Qualche benpensante arrivò a definire volgari quei suoi film…
Quello che ho fatto nella mia vita, al cinema o in tv, non è mai stato accompagnato dalla volgarità. Il massimo delle parolacce che ho detto è stato “porca puttèna” o “sono arrapèto”. Qualcuno dice addirittura che ho fatto scuola, e mi è stato riferito che hanno messo nell’Enciclopedia Treccani alcuni termini del mio linguaggio ‘banfiota’. Questo vuol dire che qualcosa lascerò.
Nella tv di oggi trova che ci sia molta volgarità?
Sì alcuni esagerano, sono un po’ esasperati quando invece non ce n’è bisogno. In un monologo di dieci minuti ci possono essere tre risate in meno ma anche tre parolacce in meno.
A questo punto della sua carriera non le piacerebbe fare un’esperienza come regista?
Più che altro mi piacerebbe fare un film con un regista giovane.

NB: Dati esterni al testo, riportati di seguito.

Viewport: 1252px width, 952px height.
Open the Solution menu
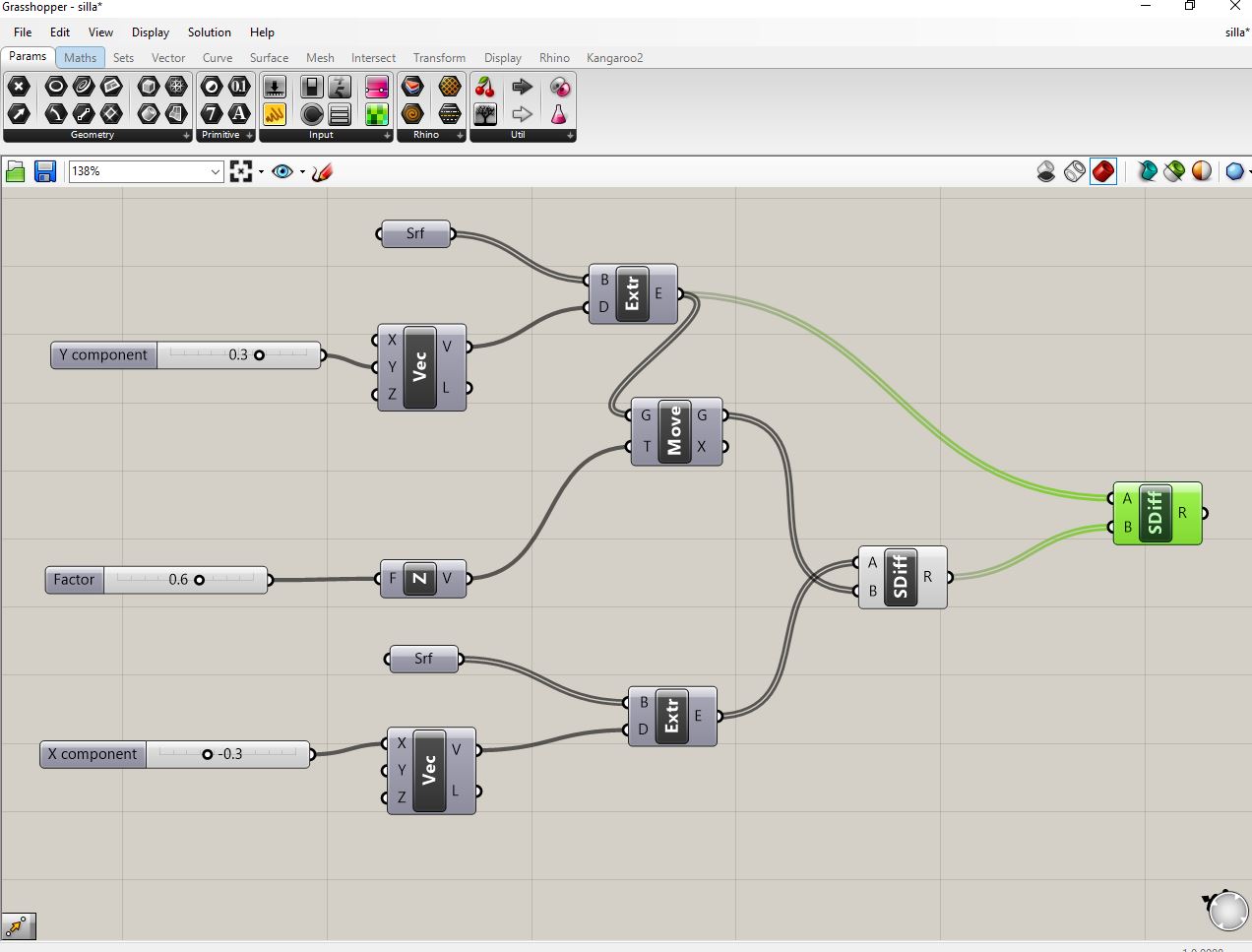210,32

Ce ne sono tanti bravi, ma magari pensano che noi attori della vecchia guardia non accetteremmo di girare con loro. Invece a me piacerebbe sperimentare, perché con due generazioni così opposte accontenteresti anche il pubblico di mezzo, quindi la cosa potrebbe uscire bene. In effetti molti mi chiedono di provare a fare il regista, e può darsi che prima di andare in pensione qualche ‘fesseria’ in tal senso io la faccia. Intendo continuare almeno per altri cinque o sei anni, poi si vedrà.
Lino Banfi e Nonno Libero hanno sempre portato con loro una risata e una parola di speranza. Cosa si sente di dire ai tanti italiani che in questo momento sono scoraggiati dalla crisi?

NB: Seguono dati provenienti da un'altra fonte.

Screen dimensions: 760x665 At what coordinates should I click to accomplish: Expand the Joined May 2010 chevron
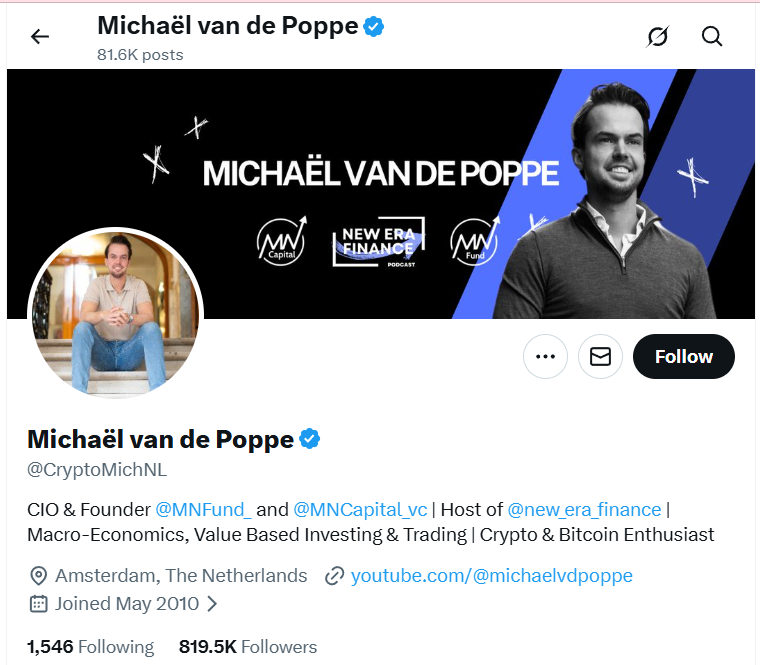212,604
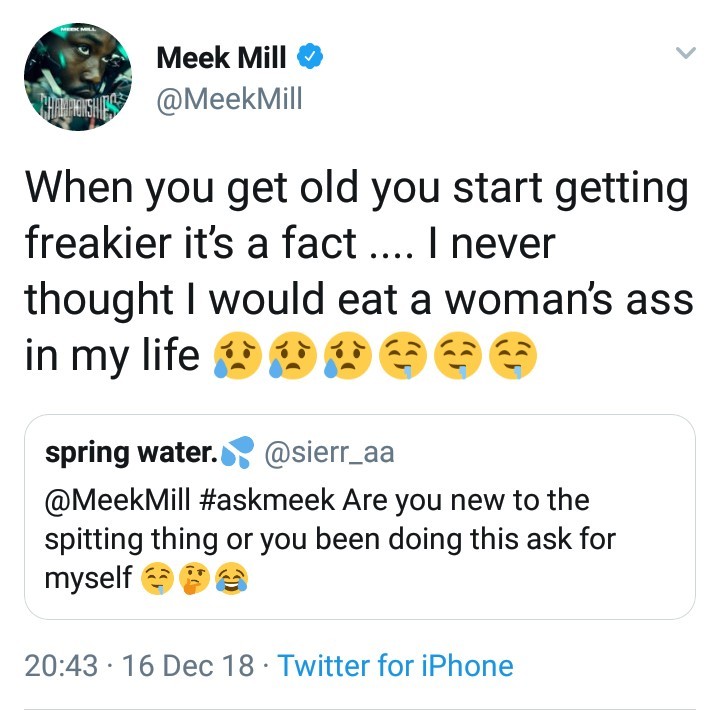Click the drooling emoji in quoted tweet

pos(154,580)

Ogni tanto mi affaccio in tv come ambasciatore dell’Unicef e vedo che la gente crede alla sincerità dei miei appelli. Quindi se mi crede dico: è un momento di crisi passeggero, tanti anni fa abbiamo attraversato difficoltà ben peggiori e sicuramente supereremo anche queste. Credo che sia solo una questione di qualche anno ma poi torneremo sempre alla grande, da buoni italiani.